Две недели они сосуществовали под одной крышей, будь то казарма, столовая или солдатский клуб, под одним небом — на плацу и в поле, да и везде: в бане, в наряде, в курилке, сосуществовали, стараясь не встречаться взглядами. И все равно каждый ощущал присутствие другого.
Бежать от этого было некуда.
Разговор в курилке стал для Сергея откровением. Все обрушилось на его голову столь неожиданно, что он, подобно застигнутому хищником ежу или дикобразу, сразу же ушел в себя, выставив наружу лишь колючки — для самообороны, чтобы хоть как-то скрыть пылающую рану. Если бы не строжайший, не оставляющий почти ни минуты свободного времени распорядок дня, если бы не чрезмерные, выматывающие после беззаботного житья в последние месяцы на гражданке нагрузки, которые вышибали из сознания все мысли, кроме одной, — мысли об отдыхе или, по крайней мере, короткой передышке, если бы не все это, он бы не выдержал. Именно это спасало его, не давало раскисать, вытягивало из болота самомучительства и душевных терзаний.
Он с нетерпением ждал, когда они примут присягу, когда кончится этот занудный, тоскливый карантин. После этого будут пускать в увольнения — и все можно будет выяснить на месте, все можно будет разузнать у самой Любы.
Внутренне он почти смирился с ее прошлым, ранее неведомым ему — ну мало ли, бывает и так. Донимала досада, что узнать об этом прошлом привелось не от нее самой. В глубине души он давно уже простил ей это прошлое и, наверное, смог бы себя заставить забыть о нем… Если бы не живое напоминание, присутствующее рядом в образе сержанта.
Сергей намеренно избегал встреч с ним, чтоб не бередить свежую рану, уже начинавшую затягиваться, — ведь что было, то было, и не ему винить ту, которая заслонила собою все вокруг, ведь если что и было, так это же до их знакомства, а раз так, то, почитай, и не было! Но как не встречаться в одном взводе с сержантом?!

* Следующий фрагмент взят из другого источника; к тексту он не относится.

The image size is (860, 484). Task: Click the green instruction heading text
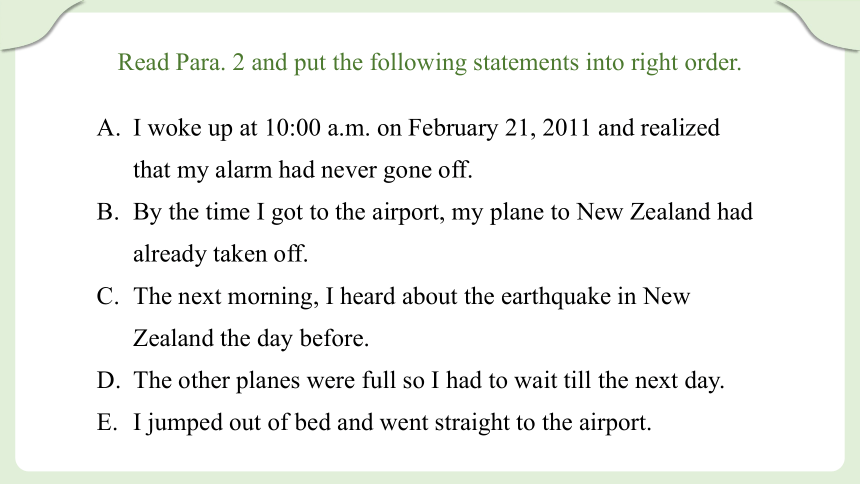[x=429, y=63]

И еще Сергея пугала возможность повторения такой же истории с ним самим: ведь он здесь, а она — там, одна, молодая, привлекательная, притягивающая к себе… Сергей настойчиво гнал от себя эти мысли, но они возвращались вновь и вновь. Да еще это проклятое, совершенно ненужное и нелепое чувство вины перед Новиковым! Ну в чем он виноват?! Он что, отбил у солдата его суженую? Что, вот так, взял и отбил, как последний подлец?! Ведь нет же! Нет!! Откуда он знал?! Может, он и вообще к ней не подошел бы тогда, если б знал?!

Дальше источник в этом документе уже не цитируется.